Top of Available data

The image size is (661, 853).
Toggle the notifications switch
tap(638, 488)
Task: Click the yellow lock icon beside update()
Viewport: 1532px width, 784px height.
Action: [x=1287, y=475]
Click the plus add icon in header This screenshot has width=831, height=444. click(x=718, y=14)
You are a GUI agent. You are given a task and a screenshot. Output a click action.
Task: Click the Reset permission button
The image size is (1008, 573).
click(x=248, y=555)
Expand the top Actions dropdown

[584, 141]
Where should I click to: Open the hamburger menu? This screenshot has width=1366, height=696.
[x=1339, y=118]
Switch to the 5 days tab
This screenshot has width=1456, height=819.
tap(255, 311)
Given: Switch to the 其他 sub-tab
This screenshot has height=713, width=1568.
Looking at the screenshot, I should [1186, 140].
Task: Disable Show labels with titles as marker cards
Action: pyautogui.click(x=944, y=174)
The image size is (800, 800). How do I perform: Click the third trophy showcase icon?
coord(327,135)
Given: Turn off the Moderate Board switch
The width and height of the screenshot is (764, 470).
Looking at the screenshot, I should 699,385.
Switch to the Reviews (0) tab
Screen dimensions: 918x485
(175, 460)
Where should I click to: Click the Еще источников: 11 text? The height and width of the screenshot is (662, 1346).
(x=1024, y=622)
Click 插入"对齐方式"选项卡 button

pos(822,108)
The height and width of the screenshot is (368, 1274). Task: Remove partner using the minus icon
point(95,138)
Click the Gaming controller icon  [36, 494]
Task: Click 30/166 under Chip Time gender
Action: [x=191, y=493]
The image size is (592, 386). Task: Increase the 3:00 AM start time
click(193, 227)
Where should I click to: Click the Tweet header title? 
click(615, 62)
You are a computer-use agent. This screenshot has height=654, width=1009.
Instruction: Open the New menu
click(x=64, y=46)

Bottom of Available data

:: Task requirements ::
For every line in the listing above that contains "agent", copy that line.

:: Solution to the problem ::
You are a GUI agent. You are given a task and a screenshot. Output a click action.
You are a computer-use agent. This screenshot has height=654, width=1009.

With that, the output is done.